Work order: What you return should be the exact lines from the one with "Given: Delete the" to the end of the records below, both included, and no pictures.

---+---

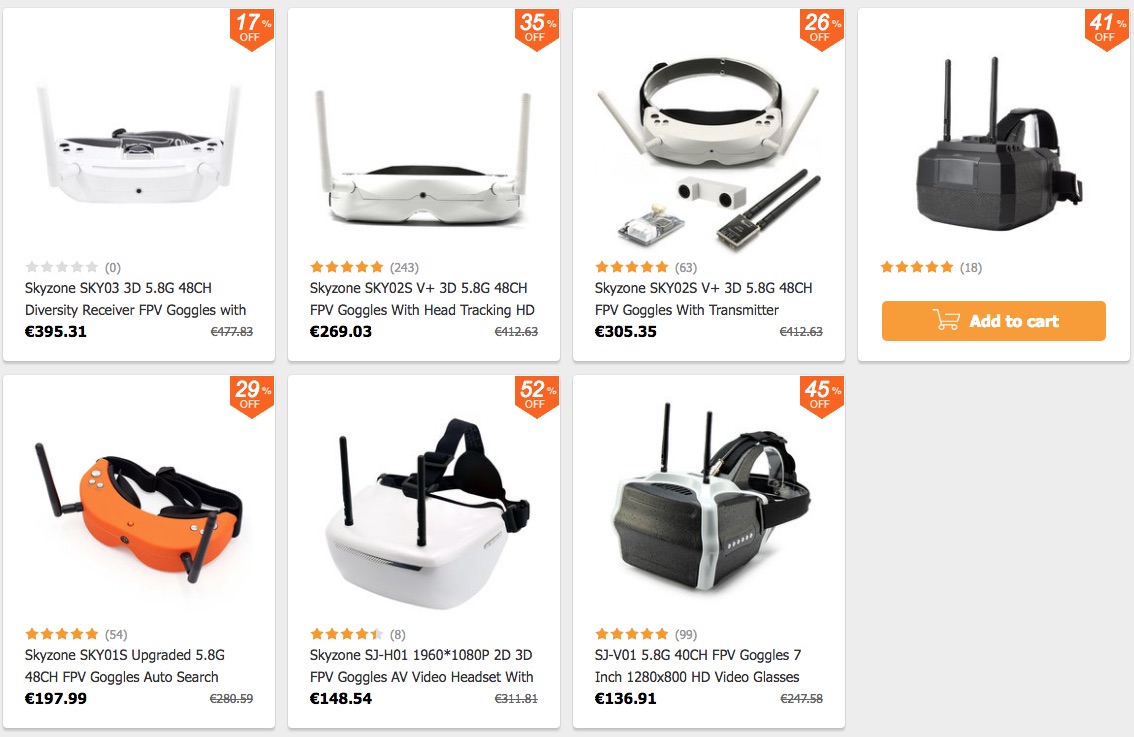The width and height of the screenshot is (1134, 737).
Task: Click the 52% OFF discount badge
Action: (x=537, y=396)
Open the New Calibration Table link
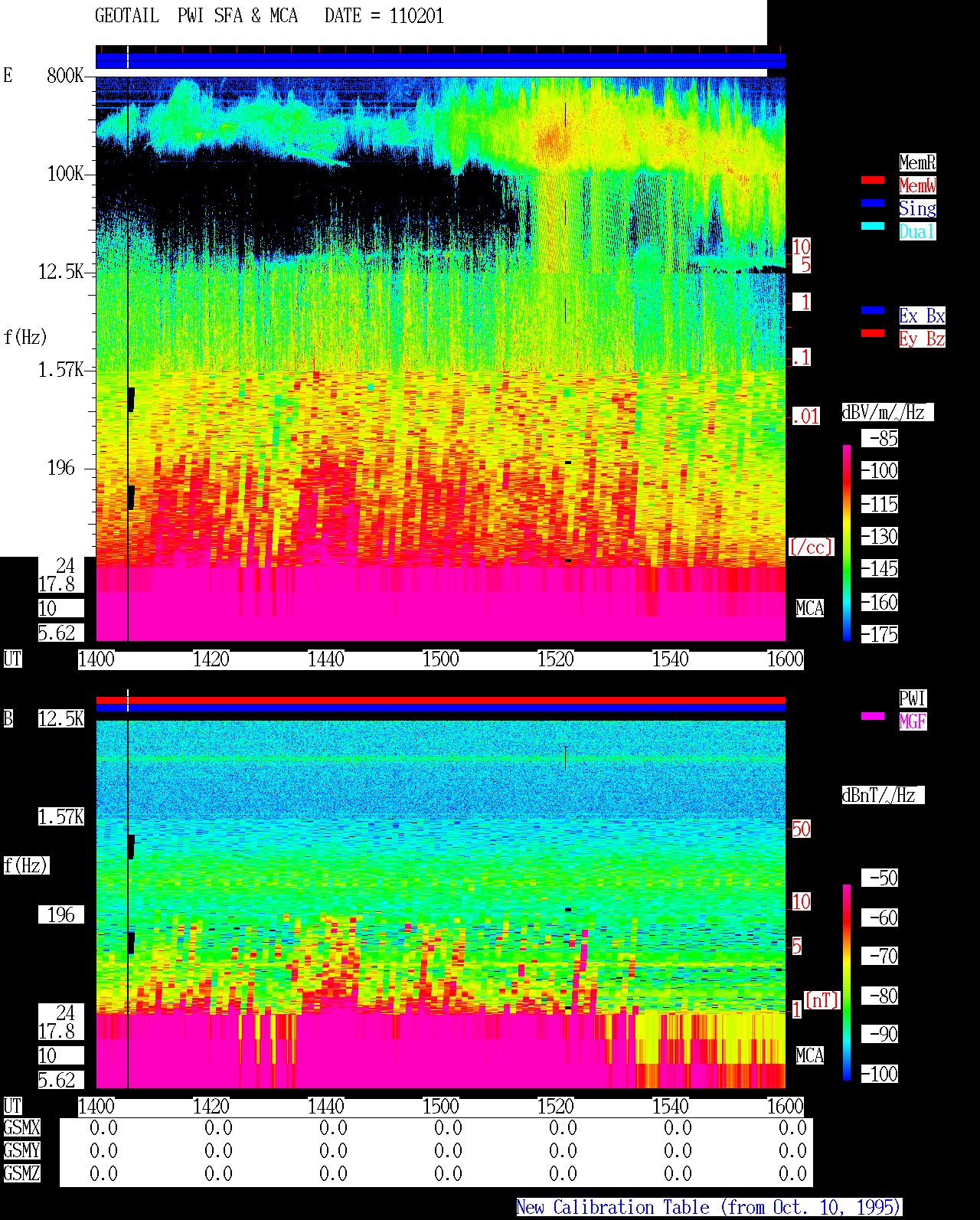This screenshot has width=980, height=1220. pyautogui.click(x=709, y=1208)
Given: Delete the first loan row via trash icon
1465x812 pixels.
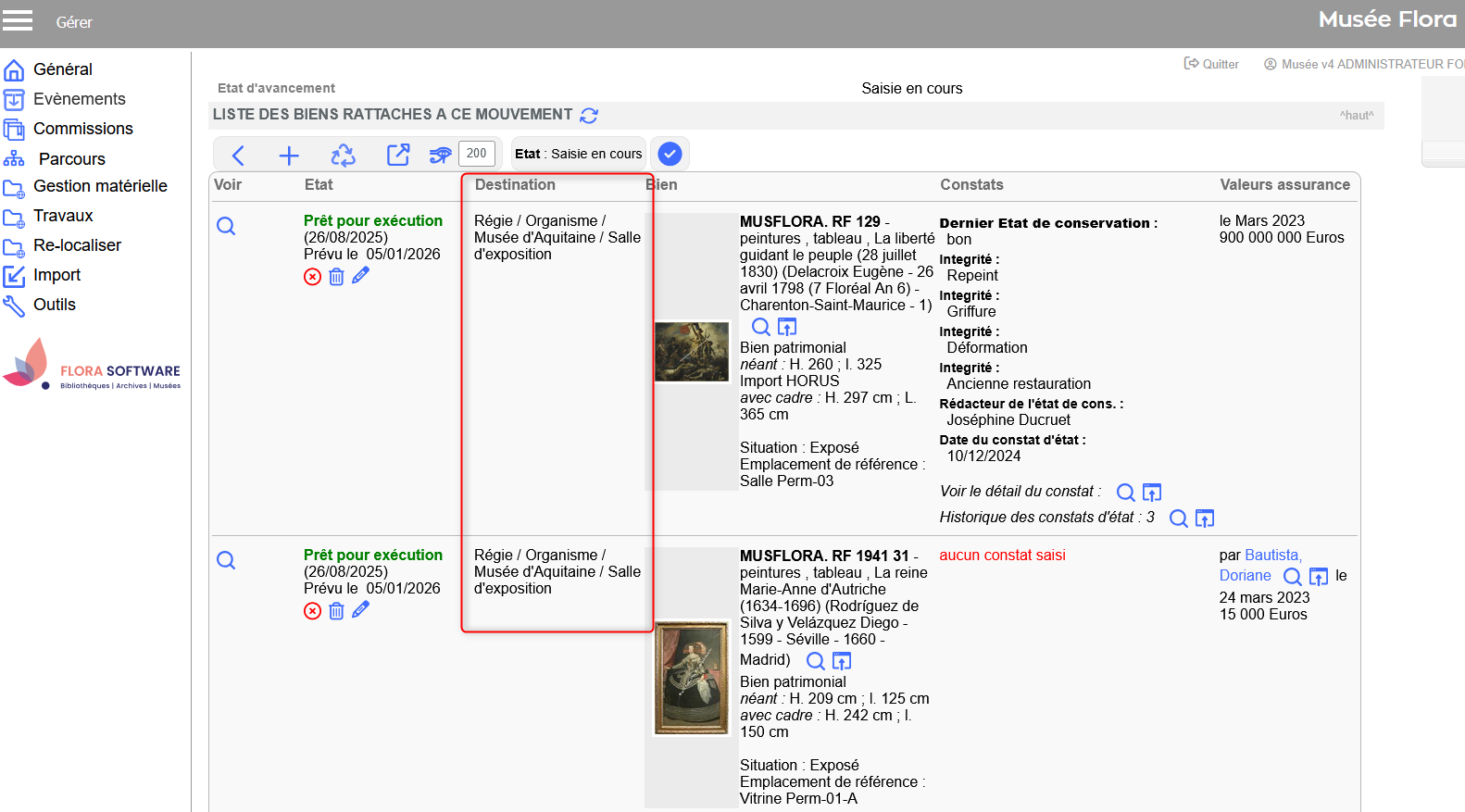Looking at the screenshot, I should pyautogui.click(x=336, y=277).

---+---

Response area:
Given: Delete the first loan row via trash icon
1465x812 pixels.
Looking at the screenshot, I should pyautogui.click(x=336, y=277).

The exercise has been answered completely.